Array aus Konfigurationsdatei Global verfügbar machen

[Marius Heil]

Hi,

ich hab ne Konfigurationsdatei, welche Dinge wie MySQL Daten, Serverpfad,... speichert, alles in einem assoziativen Array. Die Datei binde ich mit require_once ein. Jetzt hätte ich dieses Array auch gerne global verfügbar, irgendwie geht das nicht.


Marius

 

[Gumbo]

Du könntest das Ganze einfach in die superglobale $_SERVER-Variable einschleusen, etwa:

$_SERVER['MYSQL_CONFIG'] = array( … );

Damit ist der Array-Inahlt ebenfalls superglobal.

 

[Christian Fein]

... und ein besucher schafft es PHP Code einzuschleusen und liest mal so eben dein mysql passwort aus

Wenn du MySQL Zugriffe auf vielen verschiedenen Scripts brauchst dann hast du was falsch gemacht. Bilde dir ein Datenzugriffslayer bei dem du richtig schön penetrant paranoid bist und den du abschirmst. Aber keinesfalls deine Konfigurationseinstellungen Webapplikationsweit verstreuen.

 

[Gumbo]

Klar, dein Vorschlag ist natürlich wesentlich sicherer. Besonders dann, wenn das Passwort direkt als Parameter übergeben wird und nicht erst in einer Variable gespeichert wird.

 

[Dennis Wronka]

Um mal beim Beispiel Datenbank-Verbindung zu bleiben:
Diese wird ja in der Regel am Anfang des Scripts aufgebaut und am Ende wieder getrennt, es macht ja eher wenig Sinn fuer jede Anfrage zu verbinden und dann wieder zu trennen. Dementsprechend hab ich das bei mir so geregelt, dass ich ein kleines Script include welches die Datenbank-Verbindung aufbaut, die Verbindungsdaten werden nicht in Variablen abgelegt, weil wofuer auch?
Sachen wie den Serverpfad kann man in der Regel auf recht einfache Weise bei Bedarf aus $_SERVER holen. Anders sieht es natuerlich bei Pfaden aus die z.B. auf einem Remote-Server (z.B. fuer FTP) liegen oder die aehnlich leicht anpassbar sein sollen wie die MySQL-Daten.
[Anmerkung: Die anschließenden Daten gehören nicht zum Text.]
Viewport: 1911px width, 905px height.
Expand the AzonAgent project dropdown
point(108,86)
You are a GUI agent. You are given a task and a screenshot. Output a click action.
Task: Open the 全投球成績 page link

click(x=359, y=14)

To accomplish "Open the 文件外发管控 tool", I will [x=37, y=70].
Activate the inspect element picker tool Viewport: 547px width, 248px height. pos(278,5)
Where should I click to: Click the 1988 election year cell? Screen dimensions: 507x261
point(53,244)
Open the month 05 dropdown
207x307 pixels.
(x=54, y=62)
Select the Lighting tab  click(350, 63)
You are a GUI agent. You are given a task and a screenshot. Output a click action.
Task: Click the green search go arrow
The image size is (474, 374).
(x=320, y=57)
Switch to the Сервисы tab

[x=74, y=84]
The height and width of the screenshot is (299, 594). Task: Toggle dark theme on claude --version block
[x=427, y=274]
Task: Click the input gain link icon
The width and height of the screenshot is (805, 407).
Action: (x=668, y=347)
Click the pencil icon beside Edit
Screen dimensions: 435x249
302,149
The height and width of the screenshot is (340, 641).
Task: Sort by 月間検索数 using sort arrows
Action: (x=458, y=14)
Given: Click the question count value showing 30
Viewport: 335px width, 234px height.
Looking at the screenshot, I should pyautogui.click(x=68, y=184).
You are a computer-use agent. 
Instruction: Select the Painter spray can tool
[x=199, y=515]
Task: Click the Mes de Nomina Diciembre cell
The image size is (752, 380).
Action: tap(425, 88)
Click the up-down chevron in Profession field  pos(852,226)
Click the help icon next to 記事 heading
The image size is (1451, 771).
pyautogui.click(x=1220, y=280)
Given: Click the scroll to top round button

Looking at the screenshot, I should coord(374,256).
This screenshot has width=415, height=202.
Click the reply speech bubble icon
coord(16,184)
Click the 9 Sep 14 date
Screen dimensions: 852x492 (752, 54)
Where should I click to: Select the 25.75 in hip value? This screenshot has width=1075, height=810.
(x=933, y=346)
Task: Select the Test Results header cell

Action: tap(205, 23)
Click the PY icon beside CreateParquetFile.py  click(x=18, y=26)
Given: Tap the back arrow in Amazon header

Da ist die Devise im Grunde folgende: Variablen bei Bedarf erstellen, und nach Bedarf entfernen.
Mal ein Beispiel dazu (ich bleib auch mal bei der Sache mit dem Array):

require('ftpinfo.php');
$ftp=new ftpconnection($ftpinfo['host'],$ftpinfo['user'],$ftpinfo['password']);
$ftp->chdir($ftpinfo['ftproot']);
//irgendwas auf dem FTP-Server machen
unset($ftp); //trennt auch automatisch die Verbindung
unset($ftpinfo);

Es werden hier direkt vor der FTP-Verbindung die noetigen Daten bereitgestellt, und nach Beendigung der Arbeit auf dem FTP-Server wieder in's Nirwana geschickt.
Natuerlich koennte dazwischen irgendwelcher boeser Code eingeschleust werden, aber wenn man mit normalen Arrays oder auch normalen Variablen arbeitet und nicht wie in Gumbos Vorschlag solche Informationen in $_SERVER verstaut muss ein Angreifer Variablennamen raten, was nicht immer einfach ist (ausser man kann durch Fehlermeldungen auf Variablennamen schliessen, aber solche Fehlermeldungen gilt es natuerlich zu vermeiden).
Ansonsten kann man auch ganz gut mit Konstanten arbeiten, im Grunde ist es doch egal ob ich $info_array['mysql_user'] anspreche oder $mysql_user oder gar MYSQL_USER.

 

[Marius Heil]

Hi,

wäre natürlich ne Möglichkeit, die ganzen SQL Funktionen sind sowieso in ner Extra php Datei. Wäre also kein Problem die Daten gleich dort einzutragen.
Aber die restlichen Einstellungen hätte ich doch ganz gerne global verfügbar gehabt
Hab mal probiert, in eine php Datei die einstellungen zu importieren, dann müsste ich aber in jeder Funktion global $config; eingeben, was etwas zu umständlich ist


Marius
----
Ich glaube, ich erzähl noch ein wenig, wie das bei mir aufgebaut ist:
Die komplette Website besteht aus HTML und Flash.
Alle wichtigen Funktionen werden von den Flashdateien erledigt.
Diese greifen bei bedarf auf eine Funktionsdatei zu, welche die Variablen empfängt und alle Daten nach draußen schickt.
In der flash.php befinden sich also einfach nur reichlich viele Funktionen, welche benutzt werden, diese Datei greift wiederrum auf meine SQL Datei zu, welche die nötigen Funktionen für MySQL Verbindungen bereithält, damit ich nicht immer die Arrays aus den Anfragen,... von hand generieren muss.

 

[Dennis Wronka]

Schau mal hier.
Dort findest Du was zum Array $GLOBALS. Das erspaert natuerlich einem Angreifer auch jegliches Variablen raten wie ich zuvor (wie ich jetzt weiss faelschlich) angegeben hatte.
Du koenntest aber trotzdem mit $GLOBALS arbeiten wenn Du die Zeit der Existenz der Variablen minimierst, wie ich ja auch bereits angesprochen habe. Dadurch ist das Risiko zwar nicht eliminiert, aber "kontrollierbarer" geworden.